=== LESETEXT ===
--------------------------------

¡Feliz Navidad!
Weihnachten
in Mexiko
In
diesem Jahr verbrachte ich das erste Mal in meinem Leben Weihnachten
in einer komplett verschiedenen Umgebung, ohne meine Familie. Sowohl
die Adventszeit, als auch Heiligabend haben sich demnach ein wenig
anders abgespielt als ich es sonst gewohnt war. Mein Fazit? Es hat
mir sehr gefallen!
Adventszeit
ohne Kalender!?
Schon
bevor der Dezember überhaupt anfing, hatte ich mir bereits die
ersten Gedanken gemacht, wie ich diese Zeit erleben würde. Zwar wird
in Mexiko genauso wie in Deutschland Weihnachten gefeiert, dennoch
gibt es einige kulturelle Unterschiede. Zum Einen sind
Adventskalender, die in keinem deutschen Haushalt fehlen dürfen,
hier sehr unüblich. Kaum einer der Landsleute hat bislang davon
gehört.
Demnach
war ich eingangs etwas „traurig“, in diesem Jahr nicht jeden
Morgen ein Türchen mit einem kleinen Geschenk öffnen zu können.
Doch
zu meiner Überraschung bekam ich gleich zwei Kalender geschenkt.
Einen hatte mir Sandra, eine Freundin aus Orizabita, überreicht,
nachdem wir in einem Laden mit internationalen Lebensmitteln
einkaufen waren und den zweiten hatten wir einige Jugendliche
gebastelt. Ich war sehr glücklich, als sie ihn mir brachten, da ich
nicht damit gerechnet hätte. Zudem sah man dem Kalender an, dass er
mit viel Liebe und Mühe zusammengestellt wurde.

--------------------------------

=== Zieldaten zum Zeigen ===
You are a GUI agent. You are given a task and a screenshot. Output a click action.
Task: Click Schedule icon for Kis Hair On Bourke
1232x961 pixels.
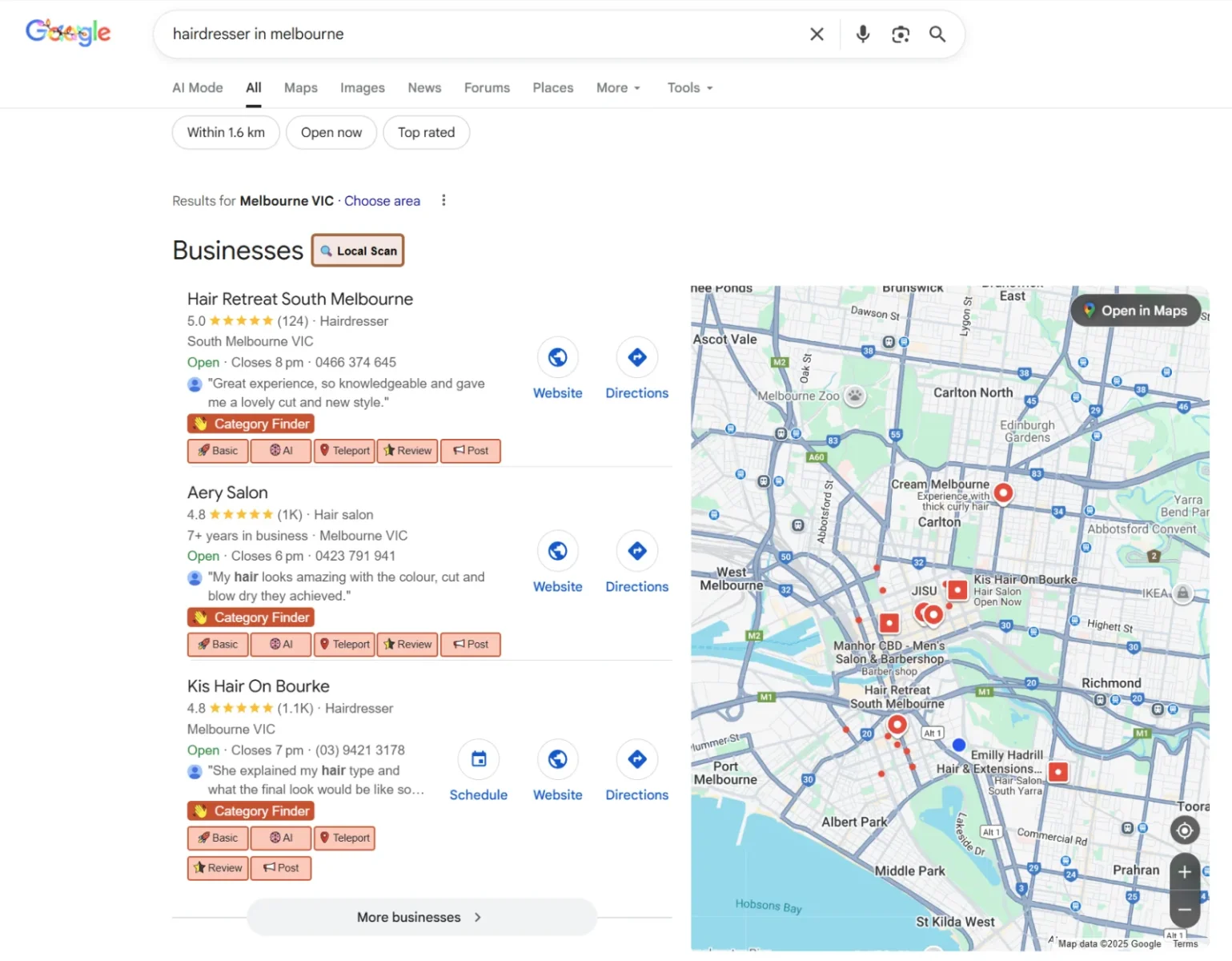tap(478, 760)
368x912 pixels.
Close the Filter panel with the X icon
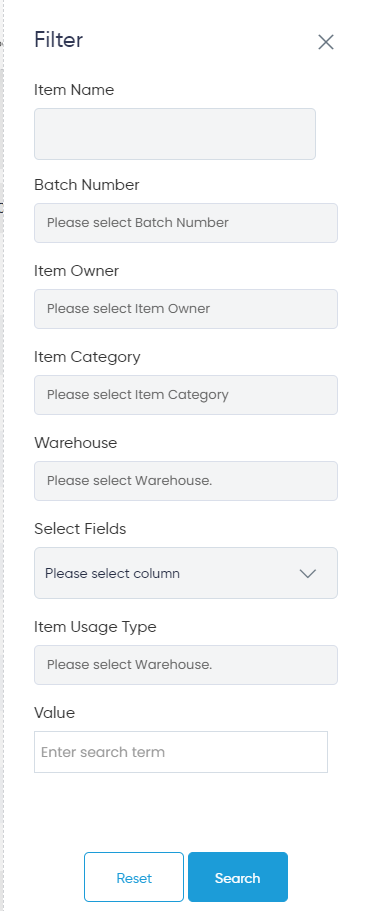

--------------------------------

=== AUFGABE ===
Warum war die schreibende Person im Bericht über Weihnachten in Mexiko anfangs etwas „traurig“?

=== LÖSUNG ===
Adventskalender sind in Mexiko sehr unüblich, und kaum jemand hat davon gehört. Deshalb rechnete die Person damit, in diesem Jahr nicht jeden Morgen ein Türchen mit einem kleinen Geschenk öffnen zu können.